** Data records follows **

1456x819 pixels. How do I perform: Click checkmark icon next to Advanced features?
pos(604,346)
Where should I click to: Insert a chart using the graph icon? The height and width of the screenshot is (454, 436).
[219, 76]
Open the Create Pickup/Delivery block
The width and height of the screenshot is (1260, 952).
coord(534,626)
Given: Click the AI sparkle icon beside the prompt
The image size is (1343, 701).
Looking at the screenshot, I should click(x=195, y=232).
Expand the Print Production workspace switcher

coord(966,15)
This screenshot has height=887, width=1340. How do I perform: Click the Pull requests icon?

** End of Data records **

▶ Work task
Transcribe the entire listing without a single omission.

▶ Answer box
1456x819 pixels. How do I perform: Click checkmark icon next to Advanced features?
pos(604,346)
Where should I click to: Insert a chart using the graph icon? The height and width of the screenshot is (454, 436).
[219, 76]
Open the Create Pickup/Delivery block
The width and height of the screenshot is (1260, 952).
coord(534,626)
Given: Click the AI sparkle icon beside the prompt
The image size is (1343, 701).
Looking at the screenshot, I should click(x=195, y=232).
Expand the Print Production workspace switcher

coord(966,15)
This screenshot has height=887, width=1340. How do I perform: Click the Pull requests icon?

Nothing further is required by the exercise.